(Data entries)
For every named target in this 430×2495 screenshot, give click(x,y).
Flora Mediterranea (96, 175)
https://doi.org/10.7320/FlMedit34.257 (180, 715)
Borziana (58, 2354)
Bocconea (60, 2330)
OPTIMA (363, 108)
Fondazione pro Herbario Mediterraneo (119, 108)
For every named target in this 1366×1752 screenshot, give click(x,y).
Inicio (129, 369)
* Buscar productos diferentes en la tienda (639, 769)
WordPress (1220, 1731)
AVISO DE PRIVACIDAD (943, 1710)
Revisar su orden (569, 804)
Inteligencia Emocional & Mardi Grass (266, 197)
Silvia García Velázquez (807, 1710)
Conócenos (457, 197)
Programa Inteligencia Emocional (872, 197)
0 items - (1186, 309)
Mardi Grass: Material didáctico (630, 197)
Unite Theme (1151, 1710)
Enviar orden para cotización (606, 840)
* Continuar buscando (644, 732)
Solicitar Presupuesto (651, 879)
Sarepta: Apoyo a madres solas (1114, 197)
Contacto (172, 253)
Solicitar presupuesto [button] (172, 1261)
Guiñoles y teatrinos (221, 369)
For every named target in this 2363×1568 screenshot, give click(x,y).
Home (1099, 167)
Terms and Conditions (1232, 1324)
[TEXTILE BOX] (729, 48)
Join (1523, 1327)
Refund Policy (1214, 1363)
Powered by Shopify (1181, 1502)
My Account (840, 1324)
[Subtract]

EXERCISE BRIEF:
Copy the records above exactly, starting at the line that contains "Solicitar Presupuesto (651, 879)" and ending at the last line, and leave out all earlier lines.

ANSWER SPACE:
Solicitar Presupuesto (651, 879)
Sarepta: Apoyo a madres solas (1114, 197)
Contacto (172, 253)
Solicitar presupuesto [button] (172, 1261)
Guiñoles y teatrinos (221, 369)
For every named target in this 2363×1568 screenshot, give click(x,y).
Home (1099, 167)
Terms and Conditions (1232, 1324)
[TEXTILE BOX] (729, 48)
Join (1523, 1327)
Refund Policy (1214, 1363)
Powered by Shopify (1181, 1502)
My Account (840, 1324)
[Subtract]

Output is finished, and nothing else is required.